どこが痛いって、腕ではなくて胸筋が痛い。
骨格も、筋肉も、すべてが連動しているのだと改めて痛感する。
それでも無理に腕を上げようとすると、
「◯◯、そのまま」
うにゅほが膝を曲げ、俺の手のひらに頭を擦りつけた。
「これで、いたくないしょ」
「ああ……」
うにゅほの細い髪を、手櫛で梳く。
「なんか、悪いなあ……」
「なにが?」
「××の頭も満足に撫でられないし」
「なでてるし……」
「そうだけどさ」
自分が情けない。
「わたし、◯◯のおせわするの、すき」
「知ってる」
「◯◯、わたしにおせわされるの、きらい?」
「もちろん嫌いじゃないけど、悪いなって気分になる……」
「じゃ、おせわしたいから、されて。わたしがしたいの」
「……うん」
こんな感じで気を遣わせてしまうのが心苦しいんだよな。
だが、それを言ってもうにゅほを困らせるだけだ。
「じゃ、頼むよ。胸のところに湿布貼りたいんだ」
「はーい」
うにゅほが、意気揚々と湿布を取りに行く。
筋トレはほどほどにしよう、うん。
-
2021年9月9日(木)
愛用しているヘッドホンの交換用ケーブルが届いた。
しばらく前に断線したため、注文しておいたのだ。
「しかし、二週間もかかるとはなあ……」
「おくるの、さぼってたのかな」
「いや、海外からの発送になってる。単に輸送に時間がかかっただけみたい」
「そんなにとおくから……」
「もともと、このヘッドホン自体が海外製品だからな。日本で交換用ケーブルを作ってないんだろ」
ケーブルを取り出す。
「4極のXLR端子使うの、初めてだなあ」
「ふといね」
「ごついな」
「おと、いいのかな……」
「前と変わらないんじゃないか。ケーブルで音質良くなるの、あんまり信じてないし」
「そなんだ」
ヘッドホンの左右にピンを差し込もうとして、
「……これ、どっちが右だと思う?」
「かいてないの?」
「片方に赤、片方に黒のテープが巻いてある」
「うーん……?」
うにゅほが小首をかしげる。
「しらべる?」
「調べるか」
調べた。
「──こういうの、たいてい右が赤なんだってさ。RedはRightって覚えるといいらしい」
「わかりやすい」
赤のほうのピンを右に、残りを左に差し込み、XLR端子をDACアンプに挿入する。
「さ、ちゃんと聞こえるかな」
ヘッドホンを装着しようとして、
「──だッ!」
左手を滑らせ、イヤーパッドがこめかみを痛打した。

::::::::::

# [課題一覧]
(1) うにゅほとの日記について、「うにゅほが、意気揚々と湿布を取りに行く。」から「ケーブルを作ってないんだろ」」までの部分を書き写してください。その際、「ヘッドホン」を「イヤホン」に置き換えてください。
(2) うにゅほとの日記を、最後の文の後から書き継いでください。

# [元データ]
::::::::::

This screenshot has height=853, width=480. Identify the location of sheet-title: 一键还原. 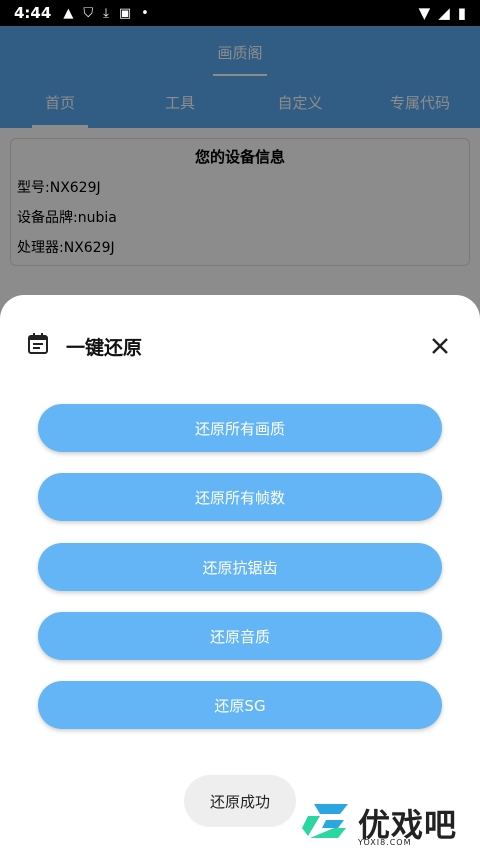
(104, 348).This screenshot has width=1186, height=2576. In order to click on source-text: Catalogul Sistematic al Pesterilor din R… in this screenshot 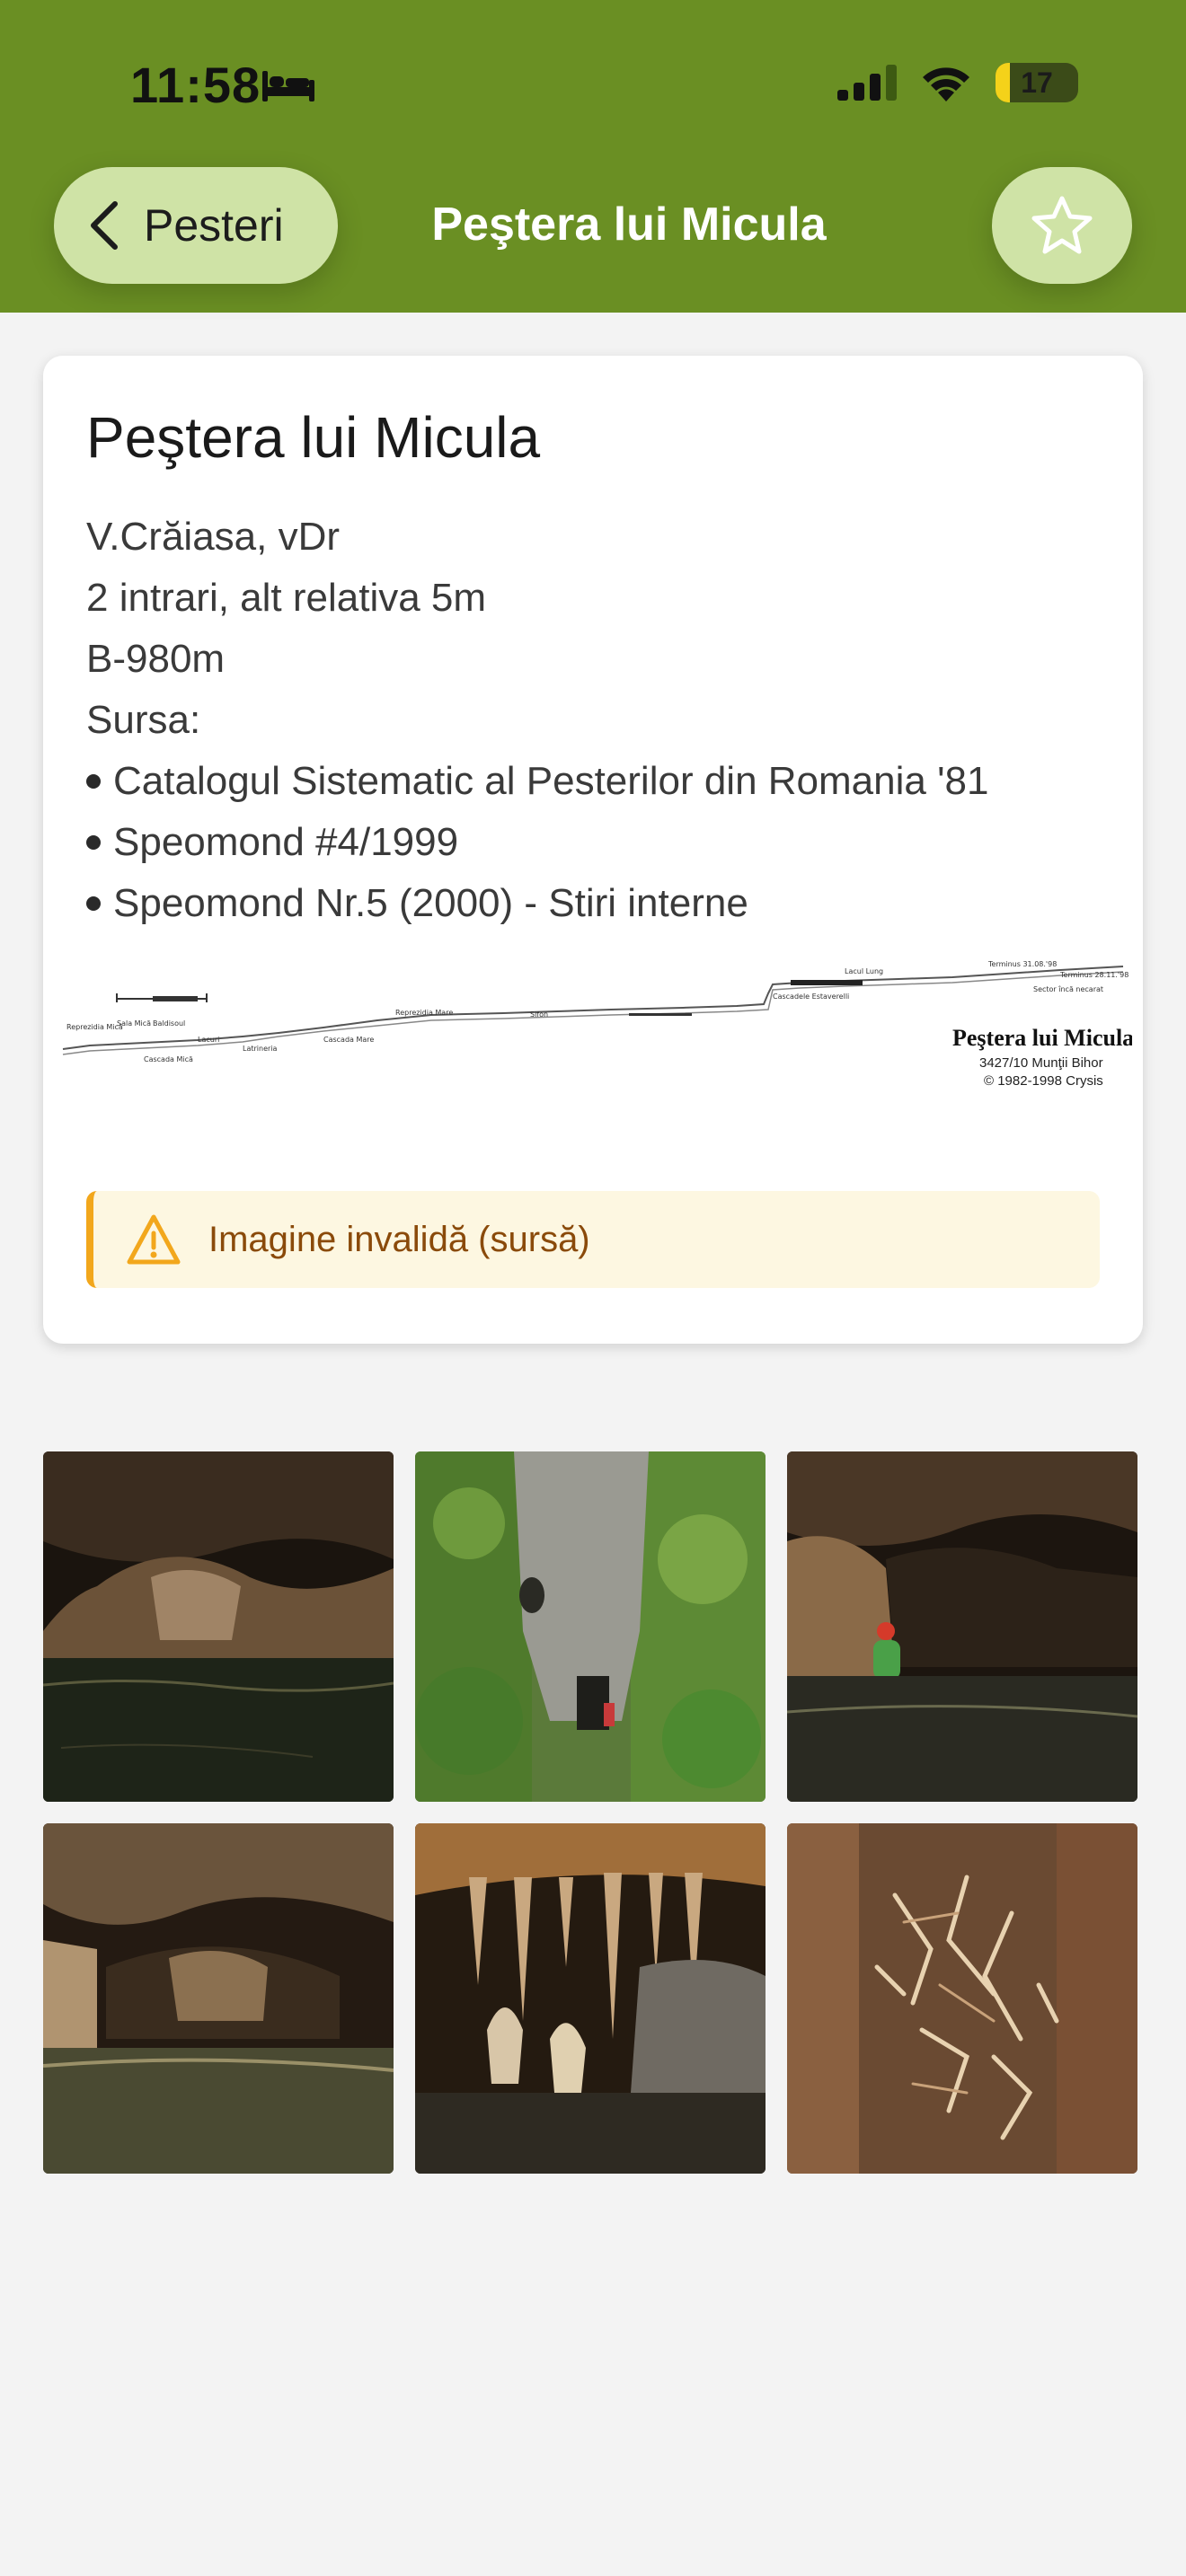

::::::::::

# [解答一覧]
(1)
うにゅほが、意気揚々と湿布を取りに行く。
筋トレはほどほどにしよう、うん。
-
2021年9月9日(木)
愛用しているイヤホンの交換用ケーブルが届いた。
しばらく前に断線したため、注文しておいたのだ。
「しかし、二週間もかかるとはなあ……」
「おくるの、さぼってたのかな」
「いや、海外からの発送になってる。単に輸送に時間がかかっただけみたい」
「そんなにとおくから……」
「もともと、このイヤホン自体が海外製品だからな。日本で交換用ケーブルを作ってないんだろ」

(2)
間抜けなわりに、それなりに痛い。
「わ、だいじょぶ?」
「大丈夫、大丈夫……」
こんなもの、大丈夫と言うしかない。
改めてヘッドホンを装着し、音楽を再生する。
音質は元の通りなのだろうが、この二週間を普通のイヤホンで過ごしていたため、とても素晴らしいものに感じられた。
「……うん、やっぱこれだな」
「わたしも」
「はいはい」
うにゅほの頭にヘッドホンを着ける。
「うん、やっぱこれだなー」
「言いたいだけだろ」
「うへー」
こうして、久し振りに音楽鑑賞に勤しむのだった。
-
2021年9月10日(金)
「──……?」
まただ。
また、自室寝室側の常夜灯がついている。
「××、つけた?」
「つけてない……」
「俺も、つけてない」
「さいきん、よくついてるよね」
「ああ」
「わたし、◯◯がつけてるのかとおもってた……」
「俺も最初は××かと思ったけど、理由がないしな」
「うん」
常夜灯に気付くのは、決まって夕刻だ。
俺も、うにゅほも、自室にいない時刻である。
家族が部屋に入ってきて、常夜灯だけつけていくとも思えない。
となれば、
「自動点灯になってる、とか……」
「あー」
可能性としては、いちばんあり得るように思える。
「……でも、自動点灯機能なんてあったっけ?」
「うと」
うにゅほが、寝室側シーリングライトのリモコンを手に取る。
「じどうてんとう……」
「ある?」
「みる?」
「見る」
リモコンを受け取る。
明るさ調節、全灯、消灯、常夜灯、スリープタイマーだけのシンプルなリモコンだ。
「ない、とおもう」
「ないな……」
「スリープタイマーって、けすやつだよね」
「消すやつだな」
「つけるやつではない……」
「なんで勝手につくんだ」
「わかんない」
「……無意識につけてる、とか」
「たまになら、わかるけど」
「頻繁だもんな」
「だれかがつけてるのは、ないとおもう」
「だよな……」
謎は深まるばかりである。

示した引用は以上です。